Stored data entries ▸
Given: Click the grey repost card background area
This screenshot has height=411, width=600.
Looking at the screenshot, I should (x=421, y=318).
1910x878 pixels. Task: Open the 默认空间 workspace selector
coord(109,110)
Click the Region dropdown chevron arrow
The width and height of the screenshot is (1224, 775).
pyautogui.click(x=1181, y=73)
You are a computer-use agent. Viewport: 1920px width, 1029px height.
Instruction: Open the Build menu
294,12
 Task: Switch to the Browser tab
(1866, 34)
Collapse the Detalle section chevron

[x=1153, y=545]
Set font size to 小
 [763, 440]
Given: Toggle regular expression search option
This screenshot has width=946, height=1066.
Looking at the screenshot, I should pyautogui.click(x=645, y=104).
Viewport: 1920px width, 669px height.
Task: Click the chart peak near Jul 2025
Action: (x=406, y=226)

WORK TASK ▸ All of the entries should be written out again exactly.

EXPECTED ANSWER ▸
Given: Click the grey repost card background area
This screenshot has height=411, width=600.
Looking at the screenshot, I should (x=421, y=318).
1910x878 pixels. Task: Open the 默认空间 workspace selector
coord(109,110)
Click the Region dropdown chevron arrow
The width and height of the screenshot is (1224, 775).
pyautogui.click(x=1181, y=73)
You are a computer-use agent. Viewport: 1920px width, 1029px height.
Instruction: Open the Build menu
294,12
 Task: Switch to the Browser tab
(1866, 34)
Collapse the Detalle section chevron

[x=1153, y=545]
Set font size to 小
 [763, 440]
Given: Toggle regular expression search option
This screenshot has width=946, height=1066.
Looking at the screenshot, I should pyautogui.click(x=645, y=104).
Viewport: 1920px width, 669px height.
Task: Click the chart peak near Jul 2025
Action: (x=406, y=226)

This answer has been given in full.